▶ **Problem 1**:
Answer these questions from the article on monkeypox testing:
(a) Which cities already have separate spaces with designated waiting rooms?
(b) When did the RIVM issue the recommendation that the centres are responding to?
(c) About how many infections are there at the moment, and where are most of them?
▶ **Problem 2**: Write out the passage of the monkeypox testing article that begins at the words "Testing for monkeypox" and ends after "can be tested.", copying it exactly.
▶ **Problem 3**: Extend the monkeypox testing article past its last sentence.
Segment Start: Selected passage
GGD health centres have been preparing separate facilities to test for the monkeypox virus in big cities where infections are spreading, BNR reports.
At some locations, testing will take place in former coronavirus testing sites. Amsterdam, Rotterdam, The Hague and Eindhoven already have separate spaces with designated waiting rooms.
The centres are being set up in response to an RIVM recommendation issued at the end of May, which called for measures to minimise contagion, including face masks for staff.
Most monkeypox cases in the Netherlands have been the result of skin-on-skin contact but that does not mean preventative measures are superfluous, microbiologist at the Canisius hospital in Nijmegen Bert Mulder told the radio station.
Testing for monkeypox is slightly more complicated because of privacy considerations, the station reported. People have to strip to check for the tell tale blistering and rooms have to be thoroughly disinfected before the next person can be tested.
The number of infections – some 350 at the moment and mostly in Amsterdam – is rising quickly and testing is a good way of gauging the spread, RIVM national infectious diseases coordinator Tjalling Leenstra said. ‘The way to prevent spread is to recognise it quickly and advise patients to isolate and get vaccinated.’
A three week quarantine period is no longer needed because it is seen as ‘over the top’ and may prevent people from reporting the infection, the RIVM said in a recommendation to the government. Instead people should be asked to refrain from intimate contact.
Segment End: Selected passage
Segment Start: Entries provided
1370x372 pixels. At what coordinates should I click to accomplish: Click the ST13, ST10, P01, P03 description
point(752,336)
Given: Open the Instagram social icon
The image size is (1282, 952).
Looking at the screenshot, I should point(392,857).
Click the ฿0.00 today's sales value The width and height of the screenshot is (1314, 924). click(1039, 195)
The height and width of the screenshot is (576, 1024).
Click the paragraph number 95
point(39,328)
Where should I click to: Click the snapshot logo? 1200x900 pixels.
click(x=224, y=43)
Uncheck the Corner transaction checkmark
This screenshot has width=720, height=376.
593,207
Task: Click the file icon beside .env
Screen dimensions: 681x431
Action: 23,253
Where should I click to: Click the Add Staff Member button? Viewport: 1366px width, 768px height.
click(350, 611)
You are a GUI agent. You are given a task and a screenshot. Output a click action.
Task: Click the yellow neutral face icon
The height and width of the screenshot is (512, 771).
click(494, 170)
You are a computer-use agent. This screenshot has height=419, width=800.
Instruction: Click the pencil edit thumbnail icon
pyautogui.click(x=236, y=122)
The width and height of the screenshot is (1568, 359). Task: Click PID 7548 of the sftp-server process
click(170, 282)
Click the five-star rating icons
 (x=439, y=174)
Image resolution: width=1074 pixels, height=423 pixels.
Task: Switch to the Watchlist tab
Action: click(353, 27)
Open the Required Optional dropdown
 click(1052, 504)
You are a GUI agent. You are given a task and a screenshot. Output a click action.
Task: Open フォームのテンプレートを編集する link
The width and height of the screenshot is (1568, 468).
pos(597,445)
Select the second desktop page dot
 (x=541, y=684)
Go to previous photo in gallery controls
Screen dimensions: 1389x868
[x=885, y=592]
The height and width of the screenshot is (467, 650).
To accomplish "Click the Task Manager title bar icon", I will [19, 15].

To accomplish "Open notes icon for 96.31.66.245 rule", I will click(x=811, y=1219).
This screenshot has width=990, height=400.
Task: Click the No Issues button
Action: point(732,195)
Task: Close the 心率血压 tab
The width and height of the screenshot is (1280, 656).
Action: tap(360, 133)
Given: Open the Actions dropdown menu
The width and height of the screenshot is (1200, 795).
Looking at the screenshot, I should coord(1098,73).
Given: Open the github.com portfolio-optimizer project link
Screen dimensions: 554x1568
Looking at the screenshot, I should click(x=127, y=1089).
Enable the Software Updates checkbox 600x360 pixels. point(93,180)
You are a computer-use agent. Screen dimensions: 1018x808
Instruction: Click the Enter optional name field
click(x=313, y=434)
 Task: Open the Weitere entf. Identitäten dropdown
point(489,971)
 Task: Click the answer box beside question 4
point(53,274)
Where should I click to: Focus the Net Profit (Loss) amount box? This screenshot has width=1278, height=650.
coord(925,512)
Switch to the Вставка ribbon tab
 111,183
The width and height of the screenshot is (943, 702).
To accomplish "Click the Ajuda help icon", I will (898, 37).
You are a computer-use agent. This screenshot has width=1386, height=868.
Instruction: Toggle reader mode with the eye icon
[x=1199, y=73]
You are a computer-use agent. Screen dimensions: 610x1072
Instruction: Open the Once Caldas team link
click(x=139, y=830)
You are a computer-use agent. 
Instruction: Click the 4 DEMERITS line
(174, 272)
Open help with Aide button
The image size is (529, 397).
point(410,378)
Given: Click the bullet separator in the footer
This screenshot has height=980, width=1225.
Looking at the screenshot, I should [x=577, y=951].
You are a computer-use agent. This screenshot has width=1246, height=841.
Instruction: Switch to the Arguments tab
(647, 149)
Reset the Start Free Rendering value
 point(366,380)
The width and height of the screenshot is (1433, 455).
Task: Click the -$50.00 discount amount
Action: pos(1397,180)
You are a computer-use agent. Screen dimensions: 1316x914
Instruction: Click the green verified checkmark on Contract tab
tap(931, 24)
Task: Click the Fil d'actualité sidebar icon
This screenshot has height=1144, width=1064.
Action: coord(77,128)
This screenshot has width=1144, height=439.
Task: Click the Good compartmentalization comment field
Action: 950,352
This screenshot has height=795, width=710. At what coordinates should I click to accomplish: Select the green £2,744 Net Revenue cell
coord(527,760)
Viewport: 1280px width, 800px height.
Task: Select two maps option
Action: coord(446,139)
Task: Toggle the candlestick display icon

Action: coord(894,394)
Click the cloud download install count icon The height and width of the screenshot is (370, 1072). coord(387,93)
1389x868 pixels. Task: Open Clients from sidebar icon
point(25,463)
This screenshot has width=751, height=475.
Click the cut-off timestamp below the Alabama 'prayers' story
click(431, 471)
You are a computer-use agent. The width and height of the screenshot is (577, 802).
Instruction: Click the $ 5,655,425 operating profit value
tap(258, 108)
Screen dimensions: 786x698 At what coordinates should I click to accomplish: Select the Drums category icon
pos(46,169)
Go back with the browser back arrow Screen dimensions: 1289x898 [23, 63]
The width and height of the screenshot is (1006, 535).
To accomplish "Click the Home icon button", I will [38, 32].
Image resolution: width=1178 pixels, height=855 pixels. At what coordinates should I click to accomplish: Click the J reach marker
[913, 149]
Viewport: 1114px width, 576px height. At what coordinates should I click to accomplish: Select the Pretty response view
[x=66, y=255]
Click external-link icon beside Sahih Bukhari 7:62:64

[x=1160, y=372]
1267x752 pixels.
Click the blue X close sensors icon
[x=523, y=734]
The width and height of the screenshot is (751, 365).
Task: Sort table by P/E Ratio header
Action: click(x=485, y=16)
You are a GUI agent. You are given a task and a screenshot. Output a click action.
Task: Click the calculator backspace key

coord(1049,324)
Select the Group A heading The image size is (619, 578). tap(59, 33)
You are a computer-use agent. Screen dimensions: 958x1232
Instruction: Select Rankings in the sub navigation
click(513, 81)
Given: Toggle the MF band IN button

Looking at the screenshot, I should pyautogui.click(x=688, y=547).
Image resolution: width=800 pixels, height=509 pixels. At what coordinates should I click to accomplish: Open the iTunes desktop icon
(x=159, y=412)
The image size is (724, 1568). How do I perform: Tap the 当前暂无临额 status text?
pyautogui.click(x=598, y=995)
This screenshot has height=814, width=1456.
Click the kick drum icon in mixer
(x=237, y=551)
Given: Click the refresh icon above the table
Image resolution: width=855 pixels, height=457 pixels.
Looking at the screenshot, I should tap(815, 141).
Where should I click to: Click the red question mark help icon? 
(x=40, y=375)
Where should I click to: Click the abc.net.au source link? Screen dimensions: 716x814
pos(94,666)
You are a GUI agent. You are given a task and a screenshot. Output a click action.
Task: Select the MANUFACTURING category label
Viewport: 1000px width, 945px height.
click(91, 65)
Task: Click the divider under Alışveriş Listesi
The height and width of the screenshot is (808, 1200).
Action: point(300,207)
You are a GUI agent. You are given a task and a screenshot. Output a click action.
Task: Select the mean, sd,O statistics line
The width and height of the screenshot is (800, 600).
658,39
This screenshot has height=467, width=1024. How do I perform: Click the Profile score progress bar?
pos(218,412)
Segment End: Entries provided
▶ **Answer area 1**:
(a) Amsterdam, Rotterdam, The Hague and Eindhoven.
(b) At the end of May.
(c) Some 350, mostly in Amsterdam.

▶ **Answer area 2**:
Testing for monkeypox is slightly more complicated because of privacy considerations, the station reported. People have to strip to check for the tell tale blistering and rooms have to be thoroughly disinfected before the next person can be tested.

▶ **Answer area 3**:
People who think they have the virus, which is characterised by flu-like symptoms such as headache, muscle ache, swollen lymph nodes, chills, tiredness and blisters, should contact their GPs who must then inform the GGDs.
The vaccine itself is a newer version of the old smallpox virus vaccine. That vaccine does not protect against monkey pox, the RIVM warned.
Meanwhile health minister Ernst Kuipers has told GGDs to gear up for a possible coronavirus vaccination round in the autumn, initially focused on people who are vulnerable.
An NHS study published in May has suggested that a fourth booster offers a strong immunity boost for the most vulnerable.